Filosofieles over oneindig en ontelbaar

Enkele fragmentjes:

Wat betekent oneindigheid voor jou?

“Dat het nooit stopt. Dat het altijd doorgaat”

“Dat het steeds hoger gaat en dan hebben ze daar geen naam meer voor.”

Is muziek leren oneindig?

“Nee, want je hebt ooit een keer alle noten of notencombinaties gehad en dan stopt het.”

“Jawel, want je kan nooit alle muziek spelen die er ooit geschreven is”.

“Ja, maar je kan wel ooit alle muzieknoten gespeeld hebben in alle mogelijke combinaties. Een volgend liedje is dan weer een andere volgorde van die combinaties of noten.”

Maar wat als je dan een ander instrument gaat leren?

“Dan begint het weer opnieuw totdat je weer alle noten hebt leren spelen. En dan stopt het weer.”

“Maar dan kun je weer een nieuw instrument leren bespelen.”

“Ooit heb je dan alle instrumenten geleerd en kun je alle soorten noten spelen. Muziek leren is eindig.”

“Muziek leren is oneindig, want je kunt nooit van je leven alle muziek die ooit geschreven is gespeeld hebben en het kan ook steeds moeilijker worden, zodat je het niet kan spelen.”

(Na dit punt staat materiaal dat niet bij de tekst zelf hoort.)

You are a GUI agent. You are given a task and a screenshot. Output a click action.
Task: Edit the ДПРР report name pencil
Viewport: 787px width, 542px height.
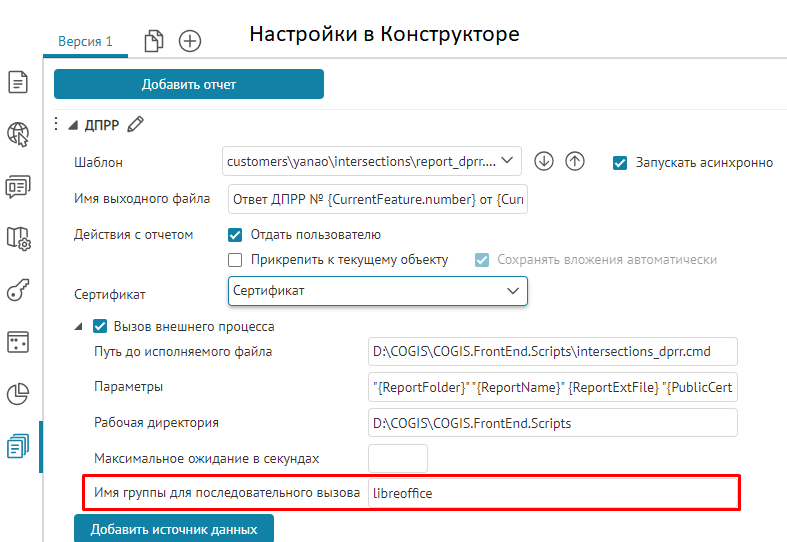[x=136, y=125]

In groepjes wordt gewerkt met heelal of getallen en oneindig of ontelbaar. Eén van de vragen die ze bespreken is: ‘een 1 met 100 nullen noemen we een googol’. Het groepje begint gelijk het getal op te schrijven, dus een 1 en 100 nullen erachter. Nu het op papier staat stel ik de vraag: “Kun je voorstellen hoeveel dat is? Hoe groot dat getal is?”

“Ja, we hebben het daar opgeschreven, kijk maar!”

Ja, maar kunnen jullie een voorstelling maken van hoe groot dat is, hoeveel dat is? Stel je bijvoorbeeld eens zoveel kauwgomballen voor.

“Dat zijn er echt veel”.

“Nou, dat zijn er wel veel, maar ik denk dat dat wel in dit lokaal past.”

“Nee, dat is veel te veel. Ik denk niet dat dat past.”

“Dat ligt eraan hoe groot die kauwgomballen zijn. Hoe groot is dit lokaal?”

Ik stel voor dat een kauwgombal zo ongeveer 1 cm doorsnede heeft. Dus zoals een blokje van 1x1x1 cm. En het lokaal waar we zitten voor het gemak 5m x 5m x 2,5m. Iedereen zit ineens te rekenen. 

“Dan zitten we pas bij miljoen!”

“Ja, maar een kauwgombal is rond en niet vierkant, daar is wat ruimte.”

Er worden rondjes gemaakt met de handen…

“Ja, daar kan een balletje een beetje in passen. Dus de volgende rij zijn er meer. Maar hoeveel passen er dan in het lokaal?”

“Nee, dat past nooit in dit lokaal. Misschien heb je de hele school wel nodig voor zoveel kauwgomballen”.

“Pfff, dat zijn er wel erg veel.”

Op een kaartje staat de stelling : “Een googolplex is een 1 met googol nullen. Kun je je voorstellen hoe groot dat getal is?”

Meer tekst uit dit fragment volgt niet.